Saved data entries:

= = = = = = =

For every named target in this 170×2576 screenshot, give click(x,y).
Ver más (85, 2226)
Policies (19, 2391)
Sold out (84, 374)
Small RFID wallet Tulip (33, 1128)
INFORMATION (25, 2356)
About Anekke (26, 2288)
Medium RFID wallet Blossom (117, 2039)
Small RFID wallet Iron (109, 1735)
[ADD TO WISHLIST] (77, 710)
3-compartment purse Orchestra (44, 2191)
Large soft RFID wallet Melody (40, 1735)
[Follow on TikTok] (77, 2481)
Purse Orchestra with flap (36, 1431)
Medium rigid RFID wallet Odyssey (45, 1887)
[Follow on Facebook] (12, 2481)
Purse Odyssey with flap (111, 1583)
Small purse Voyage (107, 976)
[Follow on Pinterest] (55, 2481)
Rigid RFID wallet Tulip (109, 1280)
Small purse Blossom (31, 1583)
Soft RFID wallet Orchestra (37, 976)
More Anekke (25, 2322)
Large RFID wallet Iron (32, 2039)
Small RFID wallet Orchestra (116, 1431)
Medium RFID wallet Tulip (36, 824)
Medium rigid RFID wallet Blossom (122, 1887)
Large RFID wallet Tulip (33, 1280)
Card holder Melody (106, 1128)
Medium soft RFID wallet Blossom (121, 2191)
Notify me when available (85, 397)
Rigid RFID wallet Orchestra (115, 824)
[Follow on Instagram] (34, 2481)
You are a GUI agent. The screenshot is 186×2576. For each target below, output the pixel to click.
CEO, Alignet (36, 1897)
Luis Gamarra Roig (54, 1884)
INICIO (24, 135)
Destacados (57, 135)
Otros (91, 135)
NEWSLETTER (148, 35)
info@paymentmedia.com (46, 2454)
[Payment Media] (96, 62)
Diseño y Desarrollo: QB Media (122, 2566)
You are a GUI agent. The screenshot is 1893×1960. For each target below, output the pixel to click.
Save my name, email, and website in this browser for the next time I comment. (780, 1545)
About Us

= = = = = = =

§ **PROBLEM DETAILS**
The entries above are to be output exactly as they appear.

§ **RESPONSE TO THIS TASK**
For every named target in this 170×2576 screenshot, give click(x,y).
Ver más (85, 2226)
Policies (19, 2391)
Sold out (84, 374)
Small RFID wallet Tulip (33, 1128)
INFORMATION (25, 2356)
About Anekke (26, 2288)
Medium RFID wallet Blossom (117, 2039)
Small RFID wallet Iron (109, 1735)
[ADD TO WISHLIST] (77, 710)
3-compartment purse Orchestra (44, 2191)
Large soft RFID wallet Melody (40, 1735)
[Follow on TikTok] (77, 2481)
Purse Orchestra with flap (36, 1431)
Medium rigid RFID wallet Odyssey (45, 1887)
[Follow on Facebook] (12, 2481)
Purse Odyssey with flap (111, 1583)
Small purse Voyage (107, 976)
[Follow on Pinterest] (55, 2481)
Rigid RFID wallet Tulip (109, 1280)
Small purse Blossom (31, 1583)
Soft RFID wallet Orchestra (37, 976)
More Anekke (25, 2322)
Large RFID wallet Iron (32, 2039)
Small RFID wallet Orchestra (116, 1431)
Medium RFID wallet Tulip (36, 824)
Medium rigid RFID wallet Blossom (122, 1887)
Large RFID wallet Tulip (33, 1280)
Card holder Melody (106, 1128)
Medium soft RFID wallet Blossom (121, 2191)
Notify me when available (85, 397)
Rigid RFID wallet Orchestra (115, 824)
[Follow on Instagram] (34, 2481)
You are a GUI agent. The screenshot is 186×2576. For each target below, output the pixel to click.
CEO, Alignet (36, 1897)
Luis Gamarra Roig (54, 1884)
INICIO (24, 135)
Destacados (57, 135)
Otros (91, 135)
NEWSLETTER (148, 35)
info@paymentmedia.com (46, 2454)
[Payment Media] (96, 62)
Diseño y Desarrollo: QB Media (122, 2566)
You are a GUI agent. The screenshot is 1893×1960. For each target below, output the pixel to click.
Save my name, email, and website in this browser for the next time I comment. (780, 1545)
About Us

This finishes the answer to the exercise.